I dropped out after the first year of college. I didn’t know what the hell I was doing or wanted to do. I was majoring in “boyfriend,” with a minor in cutting classes. Although I tolerated my literature classes, I preferred reading Virginia Woolf –she was not on any syllabus then–to skimming the Psychology textbook, which focused on rats, not psychoanalysis or the The Minnesota Multiphasic Personality Inventory (MMPI) . While reading Woolf’s A Writer’s Diary, I imagined myself one day living in Bloomsbury and mysteriously learning to write as beautifully as Woolf. It would indeed have been mysterious, as I wrote very little and preferred reading.
Anyway, the “gap year,” i.e., dropout year, was wonderful. I had an undemanding job, with a good salary and benefits. I completed my work in two hours and spent the rest of the day discreetly reading. No one minded, so long as I didn’t flaunt it.
The year was remarkable, because I had time to read what I wanted, and knew other people who had time to read. I hung out with college graduates who couldn’t find an appropriate professional job because they chose to stay in a university town. And for some reason, maybe because it was a university town and the bookstores carried so many classics, we did not read many new books. Well, we did read some by Writers’ Workshop grads and professors: Gail Godwin, Kurt Vonnegut, John Cheever, and Marvin Bell are a few I remember. But in general we were reading the dead.
It was not a wasted year: it prepared me to appreciate a university education.
I joined The Literary Guild Book Club, at the pressing of a friend. The books were not as nice as the editions printed by the publishers, but I enjoyed the company of this smart bibliophile, and she and I became addicted to the book club’s cheap hardcover sets of the classics.

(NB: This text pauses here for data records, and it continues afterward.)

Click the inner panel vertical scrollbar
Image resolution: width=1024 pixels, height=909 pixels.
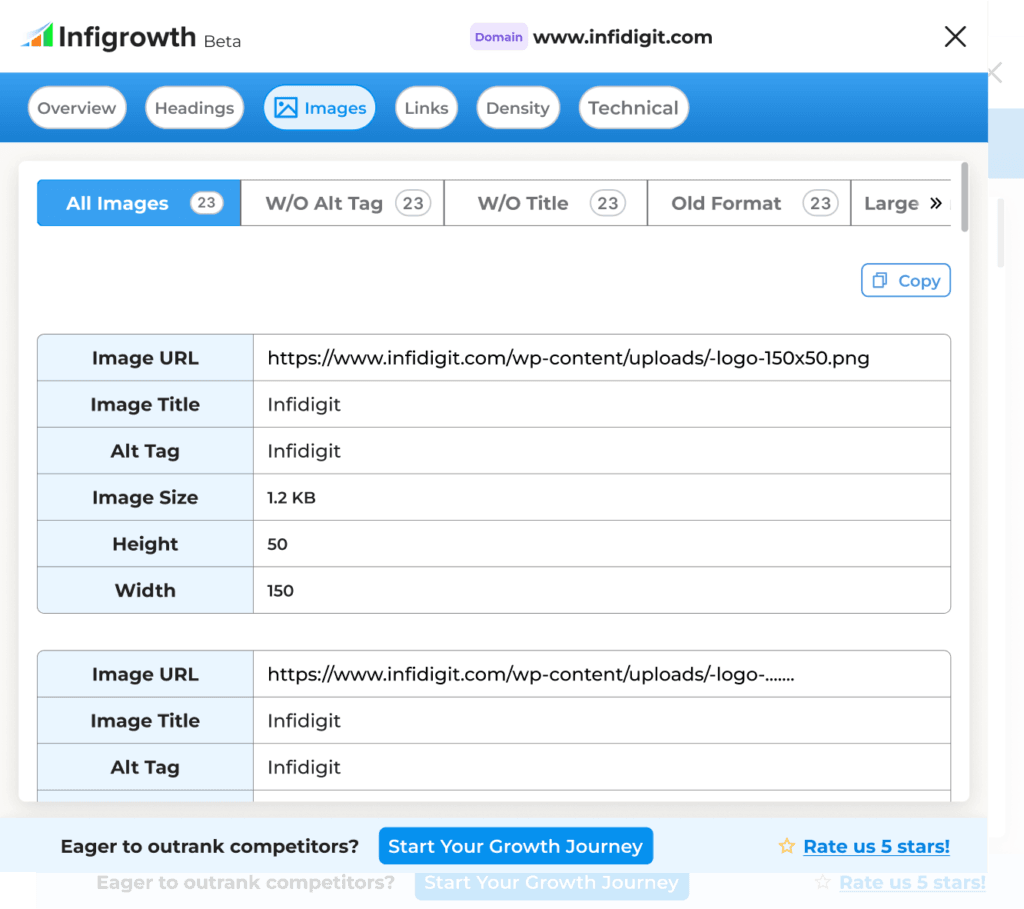coord(964,197)
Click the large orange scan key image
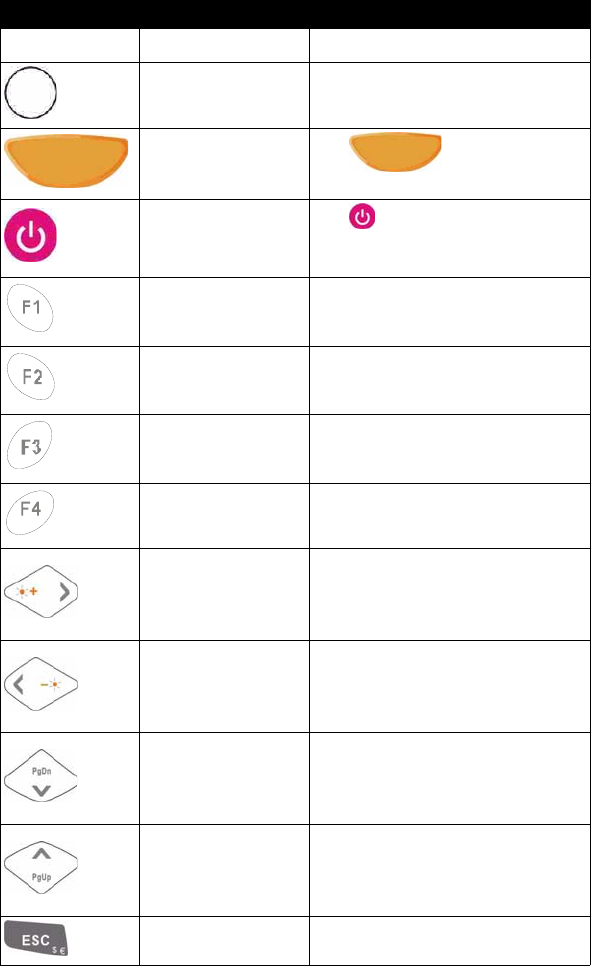The height and width of the screenshot is (966, 591). click(66, 161)
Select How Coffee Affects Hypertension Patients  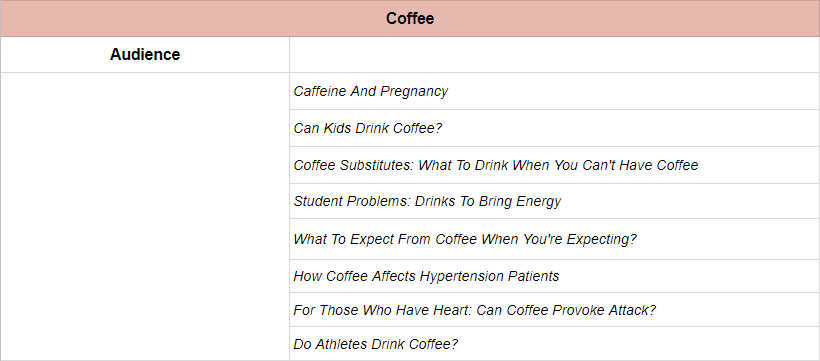(x=554, y=276)
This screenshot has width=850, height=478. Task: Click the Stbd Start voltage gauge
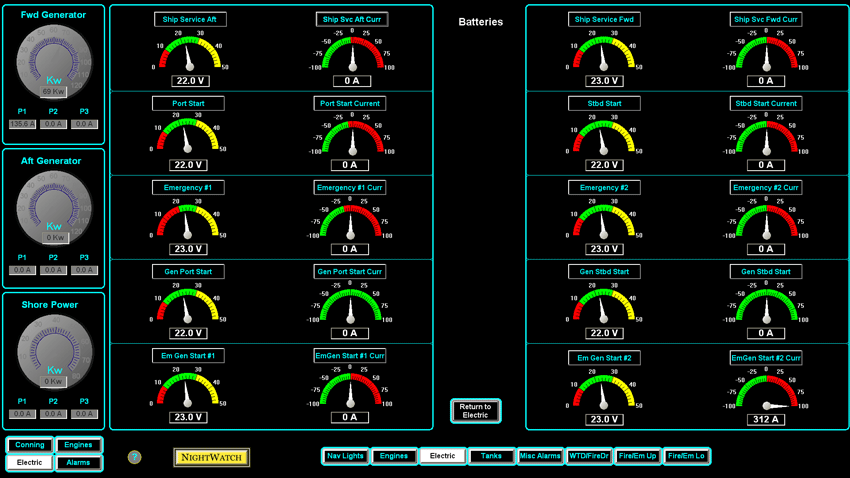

The sets were not particularly nice, but they were adequate. I wryly refer to this period as my “personal prep school.” When I taught at a prep school a few years later, I observed that the students received the equivalent of an undergraduate education at an age when few were mature enough to understand it . But it gave them the advantage as an undergrad, because it was their second time through the material. And thus the well-educated rich have an advantage over the public-school-educated middle class and poor.
I returned to the university after my “gap”/dropout year more confident than when I had left. Like Susanna Kaysen in Girl, Interrupted, I intended to build a life on literature and boyfriends. I earned a degree in School of Letters, which required proficiency in two foreign languages and a slew of classes in English and literature in translation. Essentially I did classics and English.
Tonight I surfed the internet and lo and behold! found images of some the Literary Guild sets I used to own. They’re for sale at eBay and other sites for ridiculous prices. But what a good reading list! I loved my sets.
I plan to return to some of these books later this year.
HERE ARE SOME OF THE LITERARY GUILD SETS THAT SHAPED MY GAP YEAR READING.
1 The Henry James set: The Portrait of a Lady The Golden Bowl, and The Spoils of Poynton. I fell in love with James and have never understood why he is considered difficult.
2. The Dickens set. David Copperfield, Great Expectations, A Tale of two Cities, and Oliver Twist. The only one of these I’ve not gone back to is Tale. David Copperfield is one of my favorite books.
3. The F. Scott Fitzgerald set.: The Last Tycoon, The Great Gatsby, This Side of Pardise, Tender Is the Night. I’ve gone back to Gatsby many times, and even read the original manuscript, Trimalchio.
4. The D. H. Lawrence set: Lady Chatterley’s Lover, Women in Love, and Sons and Lovers. Lawrence is one of my favorite writers. Lady Chatterley and the gardener can be ridiculous at times, but I love Women in Love and Sons and Lovers.
5. The Galsworthy set: The Forsyte Saga, A Modern Comedy, and End of the Chapter. I watched the TV series and naturally had to read the books.
6. What I call The Love Affair and Adultery set: Dumas’ Camille, Tolstoy’s Anna Karenina, and Flaubert’s Madame Bovary. I love Anna and Bovary and have read both multiple time. Is it time to return to Camille, which I barely remember?
What were your gap year, or dropout, reading experiences like? They are intense, no?